Mü'mine Seviye Kazandıran Şeyler

Tasavvuf

Hakkʼa yakınlık ve Oʼnunla dostluk iklîmine girebilmenin ilk şartı, ilâhî hükümlere cân u gönülden, tam bir samîmiyet ve teslîmiyetle itaat etmektir.

Şâh-ı Nakşibend Hazretleri buyurur:

“Müslüman olmak, şer’î ahkâma bağlanmak, takvâya riâyet, güç yettiğince ruhsatlardan kaçınıp azîmete meyletmek, bütünüyle nur, safâ ve rahmettir. Bütün bunlar, velâyet derecelerine ve yüce makamlara ulaşma vâsıtalarıdır. Evliyâullah, bu sıfatların terbiyesi ile velîlik makâmına ulaşırlar.”

Hakkʼa yakınlık ve Oʼnunla dostluk iklîmine girebilmenin ilk şartı, ilâhî hükümlere cân u gönülden, tam bir samîmiyet ve teslîmiyetle itaat etmektir.

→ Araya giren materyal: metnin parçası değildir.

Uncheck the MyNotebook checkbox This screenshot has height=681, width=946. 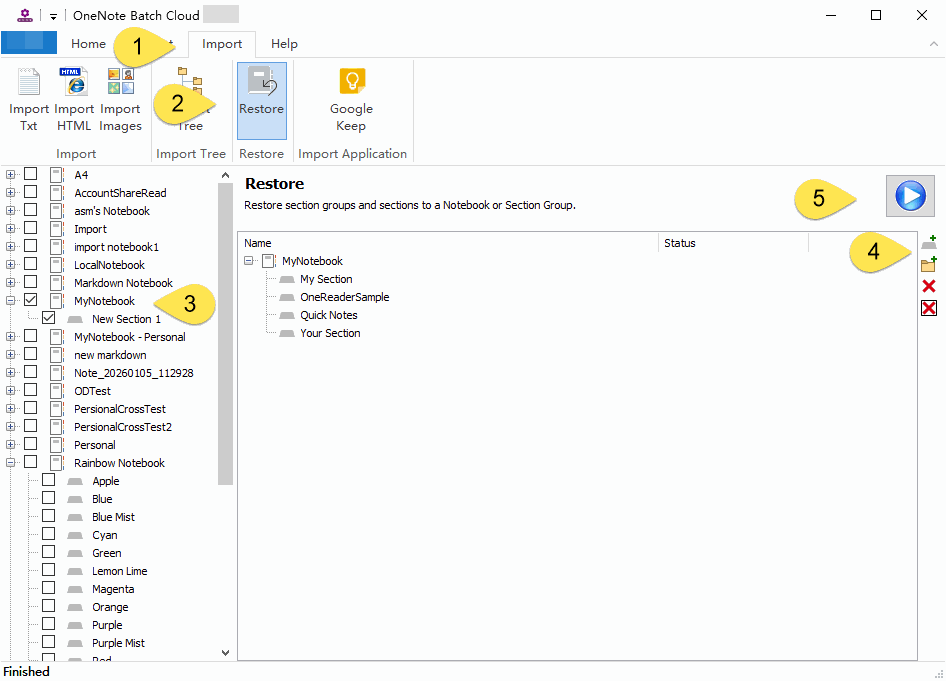(x=30, y=301)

Kurʼân ve onun şerhi demek olan Sünnetʼi hayatının her safhasına hâkim kılmadan, ilâhî teklifleri en yüksek ölçüler içerisinde yaşamaya dâir azim, kararlılık ve gayret göstermeden; dînin emirlerini ruhsat ve fetvâ seviyesinde değil, azîmet ve takvâ ölçüsünde tatbik etmeden, Allah sevgisini ve korkusunu hayat pusulası edinmeden, Hakkʼın dostluk dergâhına dâhil olunamaz.

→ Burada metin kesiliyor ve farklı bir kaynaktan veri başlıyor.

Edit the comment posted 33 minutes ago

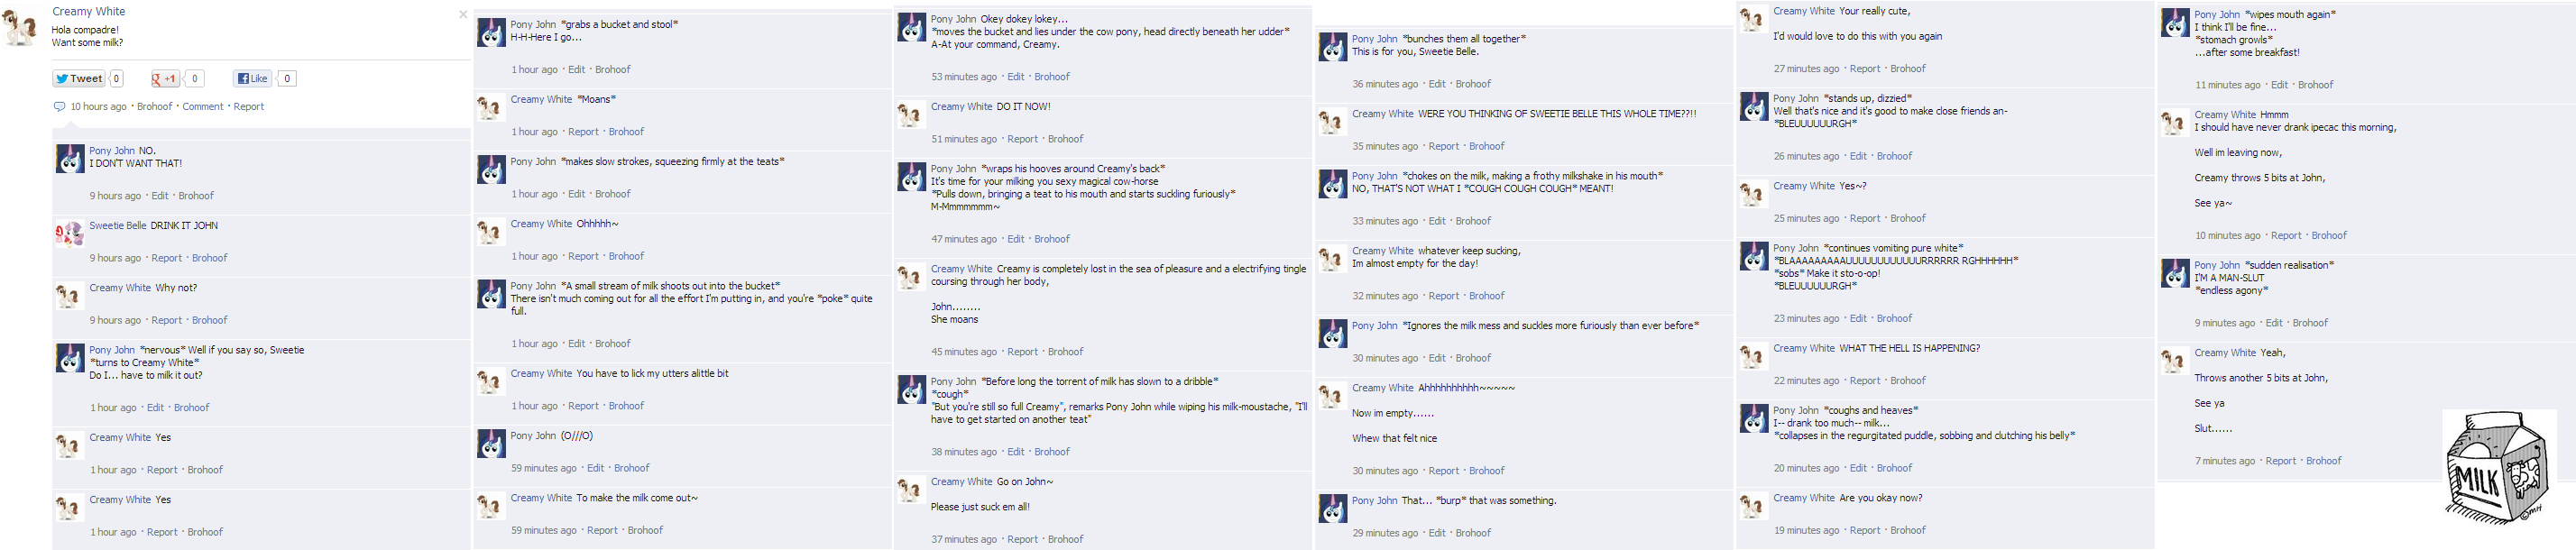pos(1437,221)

Bu hususta müʼminin maddî nesebi veya mânevî mensûbiyeti de bir değer ifâde etmez. Kula mânen seviye kazandıracak olan, ancak onun îmânı, takvâsı ve bunlar muktezâsınca yapması lâzım gelen sâlih amelleridir. Bu yolda kimin istek, gayret ve hizmeti daha çoksa, o daha fazla mesâfe alır. Nitekim âyet-i kerîmede:

“Bilsin ki insan için kendi çalışmasından başka bir şey yoktur.” (en-Necm, 39) buyrulmuştur.

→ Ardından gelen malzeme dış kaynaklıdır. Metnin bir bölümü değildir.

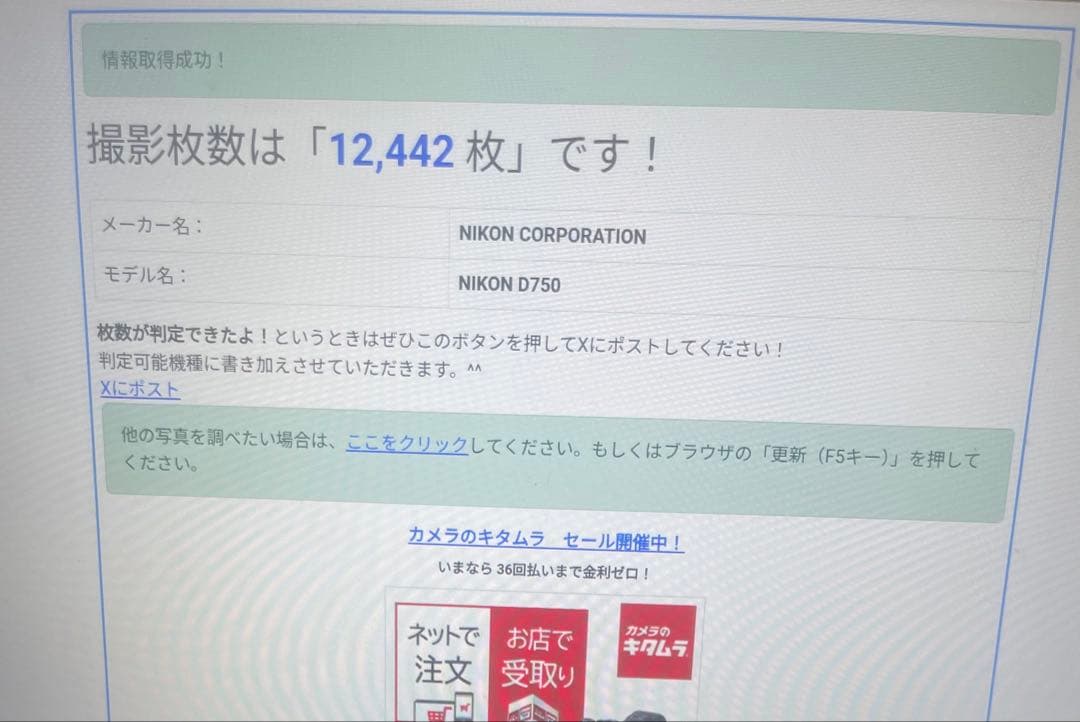Click the カメラのキタムラ red logo icon

[655, 640]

Bütün muvaffakıyetlerin sabır ve sebatla sa‘y ü gayretten geçtiğini ifâde sadedinde de; “Takdîr-i ezel, gayrete âşıktır.” denilmiştir. Rabbimiz’in lûtuf, ihsan ve ikrâmı, dâimâ rızâsı yolunda sağlam bir irâde ve sabırla gayret gösteren samimî kulları üzerindedir.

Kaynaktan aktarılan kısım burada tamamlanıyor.